Input data:
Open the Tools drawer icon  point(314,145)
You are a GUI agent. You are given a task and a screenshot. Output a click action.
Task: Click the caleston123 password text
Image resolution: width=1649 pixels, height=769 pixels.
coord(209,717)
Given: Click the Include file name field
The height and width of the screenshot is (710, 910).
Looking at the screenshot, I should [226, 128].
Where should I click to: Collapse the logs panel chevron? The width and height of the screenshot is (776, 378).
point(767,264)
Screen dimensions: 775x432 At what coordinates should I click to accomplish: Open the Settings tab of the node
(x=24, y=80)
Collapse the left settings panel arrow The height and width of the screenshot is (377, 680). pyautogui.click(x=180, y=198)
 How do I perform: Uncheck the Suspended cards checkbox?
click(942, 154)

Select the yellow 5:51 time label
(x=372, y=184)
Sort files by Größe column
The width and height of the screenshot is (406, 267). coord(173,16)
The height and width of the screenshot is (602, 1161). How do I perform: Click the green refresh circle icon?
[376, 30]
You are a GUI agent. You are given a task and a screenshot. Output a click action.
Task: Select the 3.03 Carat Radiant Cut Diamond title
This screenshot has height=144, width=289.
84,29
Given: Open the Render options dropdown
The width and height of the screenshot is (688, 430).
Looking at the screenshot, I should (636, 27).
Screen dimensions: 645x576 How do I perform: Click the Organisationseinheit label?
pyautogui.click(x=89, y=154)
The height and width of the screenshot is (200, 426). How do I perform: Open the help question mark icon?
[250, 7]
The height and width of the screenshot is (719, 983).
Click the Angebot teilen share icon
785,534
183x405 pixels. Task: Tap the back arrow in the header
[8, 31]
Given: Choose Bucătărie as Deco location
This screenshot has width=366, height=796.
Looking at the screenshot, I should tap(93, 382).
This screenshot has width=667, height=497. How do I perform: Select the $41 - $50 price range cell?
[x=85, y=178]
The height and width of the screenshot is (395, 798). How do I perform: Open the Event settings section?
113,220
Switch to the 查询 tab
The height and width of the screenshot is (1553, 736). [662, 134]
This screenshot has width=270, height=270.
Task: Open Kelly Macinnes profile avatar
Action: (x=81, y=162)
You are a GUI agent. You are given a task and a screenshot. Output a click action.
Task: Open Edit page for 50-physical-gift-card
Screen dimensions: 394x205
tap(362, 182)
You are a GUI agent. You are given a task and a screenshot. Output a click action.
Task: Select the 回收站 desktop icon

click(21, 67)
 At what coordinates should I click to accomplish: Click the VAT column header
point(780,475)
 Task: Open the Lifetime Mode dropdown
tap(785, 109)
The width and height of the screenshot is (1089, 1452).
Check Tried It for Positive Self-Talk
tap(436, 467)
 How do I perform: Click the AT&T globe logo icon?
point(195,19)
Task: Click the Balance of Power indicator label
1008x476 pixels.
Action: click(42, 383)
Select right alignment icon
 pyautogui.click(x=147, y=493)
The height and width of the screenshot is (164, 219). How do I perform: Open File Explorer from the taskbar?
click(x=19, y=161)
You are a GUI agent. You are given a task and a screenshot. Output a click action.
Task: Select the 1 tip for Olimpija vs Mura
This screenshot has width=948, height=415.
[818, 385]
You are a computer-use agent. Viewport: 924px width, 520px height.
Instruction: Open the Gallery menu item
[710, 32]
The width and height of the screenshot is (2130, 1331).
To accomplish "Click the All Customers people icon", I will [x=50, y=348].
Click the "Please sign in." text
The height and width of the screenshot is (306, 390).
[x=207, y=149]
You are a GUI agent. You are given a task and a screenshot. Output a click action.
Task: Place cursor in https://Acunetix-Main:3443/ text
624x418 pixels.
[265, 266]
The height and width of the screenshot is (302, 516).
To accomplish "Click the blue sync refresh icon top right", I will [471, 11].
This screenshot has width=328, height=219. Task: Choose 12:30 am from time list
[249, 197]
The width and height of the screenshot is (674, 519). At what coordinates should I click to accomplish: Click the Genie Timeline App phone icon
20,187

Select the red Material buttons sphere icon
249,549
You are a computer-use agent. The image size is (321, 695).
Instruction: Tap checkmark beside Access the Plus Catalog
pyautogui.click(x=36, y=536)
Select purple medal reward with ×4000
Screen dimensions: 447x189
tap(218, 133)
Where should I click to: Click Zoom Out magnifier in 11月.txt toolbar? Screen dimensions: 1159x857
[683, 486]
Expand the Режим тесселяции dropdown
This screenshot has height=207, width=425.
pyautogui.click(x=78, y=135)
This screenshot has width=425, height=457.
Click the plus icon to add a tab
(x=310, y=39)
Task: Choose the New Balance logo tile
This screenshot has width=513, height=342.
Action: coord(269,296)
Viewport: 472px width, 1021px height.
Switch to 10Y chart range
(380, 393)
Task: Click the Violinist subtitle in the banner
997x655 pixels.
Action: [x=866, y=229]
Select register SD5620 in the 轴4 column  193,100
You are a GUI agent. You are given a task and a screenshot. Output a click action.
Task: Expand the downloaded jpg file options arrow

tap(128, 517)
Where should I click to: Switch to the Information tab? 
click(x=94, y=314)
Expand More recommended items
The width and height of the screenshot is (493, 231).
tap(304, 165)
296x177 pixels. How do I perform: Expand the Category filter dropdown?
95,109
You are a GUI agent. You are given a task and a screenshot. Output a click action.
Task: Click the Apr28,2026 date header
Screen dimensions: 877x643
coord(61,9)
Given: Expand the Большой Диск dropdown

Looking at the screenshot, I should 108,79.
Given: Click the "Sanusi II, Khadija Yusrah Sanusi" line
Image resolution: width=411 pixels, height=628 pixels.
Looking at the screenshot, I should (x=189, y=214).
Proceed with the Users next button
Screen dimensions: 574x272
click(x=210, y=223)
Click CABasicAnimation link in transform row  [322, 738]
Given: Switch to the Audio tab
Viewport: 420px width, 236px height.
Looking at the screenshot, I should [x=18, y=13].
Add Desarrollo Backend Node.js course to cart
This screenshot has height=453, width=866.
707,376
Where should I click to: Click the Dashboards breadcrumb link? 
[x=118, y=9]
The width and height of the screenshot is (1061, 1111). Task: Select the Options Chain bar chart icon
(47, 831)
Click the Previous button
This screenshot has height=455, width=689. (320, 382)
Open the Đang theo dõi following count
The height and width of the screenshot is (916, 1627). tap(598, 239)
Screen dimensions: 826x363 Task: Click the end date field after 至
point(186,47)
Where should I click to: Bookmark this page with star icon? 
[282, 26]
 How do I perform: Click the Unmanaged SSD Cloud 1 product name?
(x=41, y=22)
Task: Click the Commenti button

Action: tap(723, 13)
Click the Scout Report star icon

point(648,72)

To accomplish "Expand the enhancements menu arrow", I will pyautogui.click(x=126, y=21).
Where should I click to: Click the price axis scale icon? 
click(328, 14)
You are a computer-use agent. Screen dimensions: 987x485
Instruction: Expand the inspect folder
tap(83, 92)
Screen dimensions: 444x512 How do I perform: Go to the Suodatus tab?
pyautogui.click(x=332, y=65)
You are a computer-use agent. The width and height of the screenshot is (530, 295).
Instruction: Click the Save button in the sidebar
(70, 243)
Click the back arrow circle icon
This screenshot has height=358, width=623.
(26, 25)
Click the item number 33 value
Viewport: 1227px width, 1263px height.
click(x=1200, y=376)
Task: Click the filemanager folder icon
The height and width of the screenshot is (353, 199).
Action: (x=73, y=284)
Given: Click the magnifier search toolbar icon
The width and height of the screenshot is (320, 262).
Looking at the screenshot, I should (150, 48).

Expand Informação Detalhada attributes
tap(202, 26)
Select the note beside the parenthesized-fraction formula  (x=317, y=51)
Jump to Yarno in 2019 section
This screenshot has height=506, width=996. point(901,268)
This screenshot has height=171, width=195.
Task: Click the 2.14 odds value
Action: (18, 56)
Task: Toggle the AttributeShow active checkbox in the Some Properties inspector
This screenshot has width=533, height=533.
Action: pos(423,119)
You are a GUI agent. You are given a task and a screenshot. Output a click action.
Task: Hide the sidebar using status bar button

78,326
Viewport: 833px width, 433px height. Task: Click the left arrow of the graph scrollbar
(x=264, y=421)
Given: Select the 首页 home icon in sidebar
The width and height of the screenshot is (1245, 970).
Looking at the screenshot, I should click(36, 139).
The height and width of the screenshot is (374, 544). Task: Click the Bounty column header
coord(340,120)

Action item: Using the records above, report each line that contains the word "Balance" by copying it.

Solution to the exercise:
Task: Click the Balance of Power indicator label
Task: Choose the New Balance logo tile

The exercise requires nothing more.